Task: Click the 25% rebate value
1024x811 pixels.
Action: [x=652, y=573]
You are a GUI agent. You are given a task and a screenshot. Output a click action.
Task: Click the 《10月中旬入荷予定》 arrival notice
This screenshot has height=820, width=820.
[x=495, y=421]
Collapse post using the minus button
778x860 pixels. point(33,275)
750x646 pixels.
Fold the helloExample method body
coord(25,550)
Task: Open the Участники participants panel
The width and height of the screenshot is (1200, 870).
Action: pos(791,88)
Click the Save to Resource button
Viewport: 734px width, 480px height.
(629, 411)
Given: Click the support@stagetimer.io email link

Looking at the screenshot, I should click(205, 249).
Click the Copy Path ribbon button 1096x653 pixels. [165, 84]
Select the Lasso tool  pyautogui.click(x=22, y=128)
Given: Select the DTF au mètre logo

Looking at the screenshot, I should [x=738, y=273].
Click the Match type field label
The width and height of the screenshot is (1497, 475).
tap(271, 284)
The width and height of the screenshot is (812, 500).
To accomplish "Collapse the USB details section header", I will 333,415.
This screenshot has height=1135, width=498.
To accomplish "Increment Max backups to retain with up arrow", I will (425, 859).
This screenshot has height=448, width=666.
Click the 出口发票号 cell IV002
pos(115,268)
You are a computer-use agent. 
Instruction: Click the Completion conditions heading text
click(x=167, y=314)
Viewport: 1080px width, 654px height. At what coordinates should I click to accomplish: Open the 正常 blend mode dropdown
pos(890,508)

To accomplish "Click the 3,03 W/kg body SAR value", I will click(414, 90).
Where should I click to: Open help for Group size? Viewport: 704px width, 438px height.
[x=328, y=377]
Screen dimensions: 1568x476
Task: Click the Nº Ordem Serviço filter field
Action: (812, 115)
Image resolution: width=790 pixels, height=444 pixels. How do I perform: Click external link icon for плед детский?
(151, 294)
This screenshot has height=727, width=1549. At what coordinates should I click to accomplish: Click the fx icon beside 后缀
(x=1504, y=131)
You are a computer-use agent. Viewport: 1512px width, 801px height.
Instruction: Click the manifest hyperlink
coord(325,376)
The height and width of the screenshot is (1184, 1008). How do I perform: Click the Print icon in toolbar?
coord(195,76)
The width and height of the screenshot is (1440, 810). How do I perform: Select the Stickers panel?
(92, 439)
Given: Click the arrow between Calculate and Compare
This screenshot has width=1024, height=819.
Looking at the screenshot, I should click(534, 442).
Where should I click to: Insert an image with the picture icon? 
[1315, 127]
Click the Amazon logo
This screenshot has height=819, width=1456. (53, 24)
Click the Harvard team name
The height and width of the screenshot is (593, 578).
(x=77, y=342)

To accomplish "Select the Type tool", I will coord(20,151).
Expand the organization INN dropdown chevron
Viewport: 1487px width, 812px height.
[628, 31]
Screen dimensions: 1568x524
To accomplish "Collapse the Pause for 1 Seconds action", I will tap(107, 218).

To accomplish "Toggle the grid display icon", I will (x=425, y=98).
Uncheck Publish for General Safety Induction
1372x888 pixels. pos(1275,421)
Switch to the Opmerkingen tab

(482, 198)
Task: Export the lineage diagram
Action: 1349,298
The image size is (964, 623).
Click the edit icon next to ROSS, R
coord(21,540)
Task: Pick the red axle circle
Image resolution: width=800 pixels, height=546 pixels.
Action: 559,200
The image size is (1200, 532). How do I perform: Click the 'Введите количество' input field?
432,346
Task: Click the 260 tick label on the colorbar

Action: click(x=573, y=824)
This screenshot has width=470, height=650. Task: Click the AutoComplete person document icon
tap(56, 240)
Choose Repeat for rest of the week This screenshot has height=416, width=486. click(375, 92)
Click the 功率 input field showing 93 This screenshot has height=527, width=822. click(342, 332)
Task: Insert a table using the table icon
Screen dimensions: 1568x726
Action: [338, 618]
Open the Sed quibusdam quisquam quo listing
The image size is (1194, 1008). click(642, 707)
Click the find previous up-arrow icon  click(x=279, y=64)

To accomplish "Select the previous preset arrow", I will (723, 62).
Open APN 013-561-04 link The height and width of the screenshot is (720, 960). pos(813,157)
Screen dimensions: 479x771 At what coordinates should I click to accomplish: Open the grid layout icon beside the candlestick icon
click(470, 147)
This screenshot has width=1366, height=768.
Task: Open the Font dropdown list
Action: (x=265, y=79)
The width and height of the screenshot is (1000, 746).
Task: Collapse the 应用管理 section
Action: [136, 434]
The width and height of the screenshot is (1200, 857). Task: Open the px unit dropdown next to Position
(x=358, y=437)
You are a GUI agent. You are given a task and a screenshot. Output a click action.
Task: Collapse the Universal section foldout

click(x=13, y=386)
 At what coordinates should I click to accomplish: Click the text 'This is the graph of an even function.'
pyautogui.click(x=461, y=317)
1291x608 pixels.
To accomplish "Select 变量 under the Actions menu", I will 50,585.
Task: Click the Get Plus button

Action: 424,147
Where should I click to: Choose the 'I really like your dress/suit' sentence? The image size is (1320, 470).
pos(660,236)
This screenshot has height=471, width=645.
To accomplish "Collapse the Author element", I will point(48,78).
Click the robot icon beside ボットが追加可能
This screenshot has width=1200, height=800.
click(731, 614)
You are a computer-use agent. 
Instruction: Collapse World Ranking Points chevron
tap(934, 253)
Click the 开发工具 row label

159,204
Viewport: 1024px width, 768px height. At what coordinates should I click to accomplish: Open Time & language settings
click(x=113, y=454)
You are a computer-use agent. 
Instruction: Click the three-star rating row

Exercise prompt –
Return all lines of the material above in which the word "previous" occurs.

Final answer –
Click the find previous up-arrow icon  click(x=279, y=64)
To accomplish "Select the previous preset arrow", I will (723, 62).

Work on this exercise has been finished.